##### Data in this exercise
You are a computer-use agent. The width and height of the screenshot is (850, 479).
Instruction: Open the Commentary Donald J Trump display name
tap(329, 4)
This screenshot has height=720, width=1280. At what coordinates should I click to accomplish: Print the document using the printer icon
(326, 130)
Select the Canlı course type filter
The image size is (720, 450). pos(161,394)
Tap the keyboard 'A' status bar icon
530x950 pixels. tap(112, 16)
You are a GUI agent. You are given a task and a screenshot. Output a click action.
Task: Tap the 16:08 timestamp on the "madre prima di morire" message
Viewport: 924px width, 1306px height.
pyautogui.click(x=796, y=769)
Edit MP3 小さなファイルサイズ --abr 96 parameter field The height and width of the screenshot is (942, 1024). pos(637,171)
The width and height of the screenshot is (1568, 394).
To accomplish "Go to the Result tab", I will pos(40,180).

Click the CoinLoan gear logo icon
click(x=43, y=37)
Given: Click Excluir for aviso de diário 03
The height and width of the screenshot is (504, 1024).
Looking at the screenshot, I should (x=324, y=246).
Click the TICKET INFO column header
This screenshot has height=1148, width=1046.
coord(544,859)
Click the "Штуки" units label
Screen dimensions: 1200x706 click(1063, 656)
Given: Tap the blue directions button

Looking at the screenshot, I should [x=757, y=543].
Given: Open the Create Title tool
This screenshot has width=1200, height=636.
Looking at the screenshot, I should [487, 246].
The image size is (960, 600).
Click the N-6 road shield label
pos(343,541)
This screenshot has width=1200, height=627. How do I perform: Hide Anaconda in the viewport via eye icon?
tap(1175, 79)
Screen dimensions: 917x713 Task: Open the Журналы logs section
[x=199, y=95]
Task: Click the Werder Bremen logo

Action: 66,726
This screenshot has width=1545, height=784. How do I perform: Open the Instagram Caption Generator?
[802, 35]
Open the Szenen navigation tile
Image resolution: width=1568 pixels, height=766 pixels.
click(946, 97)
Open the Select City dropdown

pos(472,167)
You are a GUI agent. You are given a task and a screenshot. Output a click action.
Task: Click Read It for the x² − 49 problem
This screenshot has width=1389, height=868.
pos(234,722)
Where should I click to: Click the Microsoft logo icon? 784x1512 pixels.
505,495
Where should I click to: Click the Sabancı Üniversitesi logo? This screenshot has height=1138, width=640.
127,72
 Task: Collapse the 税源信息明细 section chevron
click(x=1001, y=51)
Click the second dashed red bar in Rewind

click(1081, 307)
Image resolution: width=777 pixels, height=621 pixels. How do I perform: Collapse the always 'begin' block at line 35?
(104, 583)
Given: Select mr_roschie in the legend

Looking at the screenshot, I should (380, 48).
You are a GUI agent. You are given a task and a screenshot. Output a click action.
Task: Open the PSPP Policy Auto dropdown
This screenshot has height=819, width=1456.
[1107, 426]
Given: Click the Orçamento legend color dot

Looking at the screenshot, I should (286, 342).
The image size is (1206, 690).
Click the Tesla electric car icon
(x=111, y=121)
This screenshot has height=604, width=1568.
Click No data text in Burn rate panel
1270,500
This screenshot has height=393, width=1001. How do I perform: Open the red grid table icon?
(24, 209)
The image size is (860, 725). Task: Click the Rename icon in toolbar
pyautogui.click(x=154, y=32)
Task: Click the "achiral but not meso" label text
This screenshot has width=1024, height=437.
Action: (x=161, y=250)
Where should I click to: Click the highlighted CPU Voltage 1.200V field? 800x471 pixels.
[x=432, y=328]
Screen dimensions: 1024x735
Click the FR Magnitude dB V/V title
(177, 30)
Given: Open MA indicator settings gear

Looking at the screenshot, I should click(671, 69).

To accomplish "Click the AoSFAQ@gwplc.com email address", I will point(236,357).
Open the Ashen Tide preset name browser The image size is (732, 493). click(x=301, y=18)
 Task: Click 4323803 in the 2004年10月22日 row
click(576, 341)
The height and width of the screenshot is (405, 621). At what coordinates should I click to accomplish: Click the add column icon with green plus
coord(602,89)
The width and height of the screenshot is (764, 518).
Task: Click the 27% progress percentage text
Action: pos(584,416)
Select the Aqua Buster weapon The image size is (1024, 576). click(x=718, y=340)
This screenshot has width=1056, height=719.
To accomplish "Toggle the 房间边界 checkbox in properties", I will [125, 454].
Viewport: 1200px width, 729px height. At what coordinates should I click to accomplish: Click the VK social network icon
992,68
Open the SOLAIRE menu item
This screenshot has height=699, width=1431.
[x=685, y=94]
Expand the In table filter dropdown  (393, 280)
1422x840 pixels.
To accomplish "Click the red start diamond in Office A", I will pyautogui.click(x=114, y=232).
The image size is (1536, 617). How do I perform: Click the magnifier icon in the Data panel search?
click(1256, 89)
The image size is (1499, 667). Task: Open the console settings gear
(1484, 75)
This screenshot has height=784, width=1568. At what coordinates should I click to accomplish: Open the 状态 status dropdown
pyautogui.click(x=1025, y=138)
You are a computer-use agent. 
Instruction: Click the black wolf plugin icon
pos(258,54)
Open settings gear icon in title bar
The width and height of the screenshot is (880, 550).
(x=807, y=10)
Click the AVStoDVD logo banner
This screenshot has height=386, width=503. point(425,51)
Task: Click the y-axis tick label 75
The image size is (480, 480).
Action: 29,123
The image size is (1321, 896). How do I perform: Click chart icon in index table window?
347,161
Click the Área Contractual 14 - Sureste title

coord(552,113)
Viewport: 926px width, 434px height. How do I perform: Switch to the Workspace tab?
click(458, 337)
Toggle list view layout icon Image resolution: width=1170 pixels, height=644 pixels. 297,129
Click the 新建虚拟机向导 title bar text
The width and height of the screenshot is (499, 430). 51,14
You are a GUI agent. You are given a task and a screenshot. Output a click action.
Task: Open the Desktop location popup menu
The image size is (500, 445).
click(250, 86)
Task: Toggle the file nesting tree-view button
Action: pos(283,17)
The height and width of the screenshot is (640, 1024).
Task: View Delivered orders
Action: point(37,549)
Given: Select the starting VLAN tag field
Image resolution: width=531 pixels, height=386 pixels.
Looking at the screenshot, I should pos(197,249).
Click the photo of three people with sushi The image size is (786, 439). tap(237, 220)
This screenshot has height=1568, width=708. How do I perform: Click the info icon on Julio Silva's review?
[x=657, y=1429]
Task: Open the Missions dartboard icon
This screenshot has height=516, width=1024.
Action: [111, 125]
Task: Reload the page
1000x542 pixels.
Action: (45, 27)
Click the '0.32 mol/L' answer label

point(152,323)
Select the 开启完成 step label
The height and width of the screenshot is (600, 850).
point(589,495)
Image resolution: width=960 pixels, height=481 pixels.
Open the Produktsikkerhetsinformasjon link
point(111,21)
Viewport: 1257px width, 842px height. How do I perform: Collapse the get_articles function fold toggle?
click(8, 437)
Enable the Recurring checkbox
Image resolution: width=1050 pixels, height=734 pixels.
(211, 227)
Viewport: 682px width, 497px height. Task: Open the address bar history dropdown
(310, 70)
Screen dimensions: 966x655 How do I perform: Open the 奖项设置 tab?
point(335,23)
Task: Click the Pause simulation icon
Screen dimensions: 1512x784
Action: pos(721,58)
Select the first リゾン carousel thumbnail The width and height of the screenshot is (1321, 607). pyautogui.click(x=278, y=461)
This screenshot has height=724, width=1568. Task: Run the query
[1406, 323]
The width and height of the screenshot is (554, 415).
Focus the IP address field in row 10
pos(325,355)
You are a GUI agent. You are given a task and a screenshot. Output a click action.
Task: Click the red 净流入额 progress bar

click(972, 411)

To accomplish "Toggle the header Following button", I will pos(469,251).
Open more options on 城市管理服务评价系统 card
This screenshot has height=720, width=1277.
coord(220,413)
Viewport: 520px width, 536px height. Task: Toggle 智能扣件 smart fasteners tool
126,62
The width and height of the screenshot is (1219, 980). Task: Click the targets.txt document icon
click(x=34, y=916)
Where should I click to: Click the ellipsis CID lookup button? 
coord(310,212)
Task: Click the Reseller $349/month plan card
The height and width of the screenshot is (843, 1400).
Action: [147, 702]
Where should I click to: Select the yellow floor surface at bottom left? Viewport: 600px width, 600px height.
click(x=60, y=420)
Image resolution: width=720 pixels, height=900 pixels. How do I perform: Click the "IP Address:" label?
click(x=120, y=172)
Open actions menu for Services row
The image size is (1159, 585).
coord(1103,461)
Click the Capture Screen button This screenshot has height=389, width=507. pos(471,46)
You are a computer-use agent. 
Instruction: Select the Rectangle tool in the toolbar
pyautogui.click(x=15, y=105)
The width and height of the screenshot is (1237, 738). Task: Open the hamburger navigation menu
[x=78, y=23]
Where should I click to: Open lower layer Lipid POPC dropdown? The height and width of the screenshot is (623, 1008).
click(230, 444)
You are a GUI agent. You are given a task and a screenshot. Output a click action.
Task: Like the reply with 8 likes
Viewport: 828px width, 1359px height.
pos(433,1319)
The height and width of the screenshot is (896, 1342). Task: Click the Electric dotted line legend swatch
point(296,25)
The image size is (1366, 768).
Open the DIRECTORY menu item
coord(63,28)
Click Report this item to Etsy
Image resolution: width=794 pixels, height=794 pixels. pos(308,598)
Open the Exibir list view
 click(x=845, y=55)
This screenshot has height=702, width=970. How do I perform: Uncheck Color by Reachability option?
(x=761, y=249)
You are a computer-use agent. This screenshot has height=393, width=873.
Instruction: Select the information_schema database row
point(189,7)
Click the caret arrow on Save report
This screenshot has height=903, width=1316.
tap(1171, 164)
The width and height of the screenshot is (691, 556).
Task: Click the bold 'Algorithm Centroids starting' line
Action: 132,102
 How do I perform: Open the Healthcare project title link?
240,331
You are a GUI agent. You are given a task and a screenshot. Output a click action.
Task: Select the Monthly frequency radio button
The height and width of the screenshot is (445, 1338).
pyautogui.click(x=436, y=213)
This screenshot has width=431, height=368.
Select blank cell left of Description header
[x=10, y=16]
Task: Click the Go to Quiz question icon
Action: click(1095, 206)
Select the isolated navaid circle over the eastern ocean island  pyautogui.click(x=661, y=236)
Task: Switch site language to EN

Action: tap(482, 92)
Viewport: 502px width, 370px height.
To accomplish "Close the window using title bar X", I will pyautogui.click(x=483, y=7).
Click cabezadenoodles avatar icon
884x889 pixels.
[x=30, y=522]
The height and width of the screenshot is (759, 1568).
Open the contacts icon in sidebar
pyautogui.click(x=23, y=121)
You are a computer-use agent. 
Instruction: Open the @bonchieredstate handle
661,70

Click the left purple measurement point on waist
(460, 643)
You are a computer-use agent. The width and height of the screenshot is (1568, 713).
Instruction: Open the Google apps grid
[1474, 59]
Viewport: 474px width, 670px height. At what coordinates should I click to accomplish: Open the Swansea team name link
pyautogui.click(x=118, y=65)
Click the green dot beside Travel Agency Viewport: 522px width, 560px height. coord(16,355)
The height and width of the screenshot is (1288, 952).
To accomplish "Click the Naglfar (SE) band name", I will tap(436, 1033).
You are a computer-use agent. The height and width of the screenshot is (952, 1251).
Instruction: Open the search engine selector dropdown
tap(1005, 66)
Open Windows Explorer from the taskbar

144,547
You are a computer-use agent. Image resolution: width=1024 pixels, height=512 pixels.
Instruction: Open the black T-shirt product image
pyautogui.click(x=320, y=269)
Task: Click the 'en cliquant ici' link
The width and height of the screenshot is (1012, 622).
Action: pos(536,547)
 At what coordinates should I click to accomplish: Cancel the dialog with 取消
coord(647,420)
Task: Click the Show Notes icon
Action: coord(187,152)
##########
Work instructions
Here the job is to transcribe the lines from the first line of the data through the line containing "Given: Open the Create Title tool", inclusive, exactly and with nothing else.

Final answer
You are a computer-use agent. The width and height of the screenshot is (850, 479).
Instruction: Open the Commentary Donald J Trump display name
tap(329, 4)
This screenshot has height=720, width=1280. At what coordinates should I click to accomplish: Print the document using the printer icon
(326, 130)
Select the Canlı course type filter
The image size is (720, 450). pos(161,394)
Tap the keyboard 'A' status bar icon
530x950 pixels. tap(112, 16)
You are a GUI agent. You are given a task and a screenshot. Output a click action.
Task: Tap the 16:08 timestamp on the "madre prima di morire" message
Viewport: 924px width, 1306px height.
pyautogui.click(x=796, y=769)
Edit MP3 小さなファイルサイズ --abr 96 parameter field The height and width of the screenshot is (942, 1024). pos(637,171)
The width and height of the screenshot is (1568, 394).
To accomplish "Go to the Result tab", I will pos(40,180).

Click the CoinLoan gear logo icon
click(x=43, y=37)
Given: Click Excluir for aviso de diário 03
The height and width of the screenshot is (504, 1024).
Looking at the screenshot, I should (x=324, y=246).
Click the TICKET INFO column header
This screenshot has height=1148, width=1046.
coord(544,859)
Click the "Штуки" units label
Screen dimensions: 1200x706 click(1063, 656)
Given: Tap the blue directions button

Looking at the screenshot, I should [x=757, y=543].
Given: Open the Create Title tool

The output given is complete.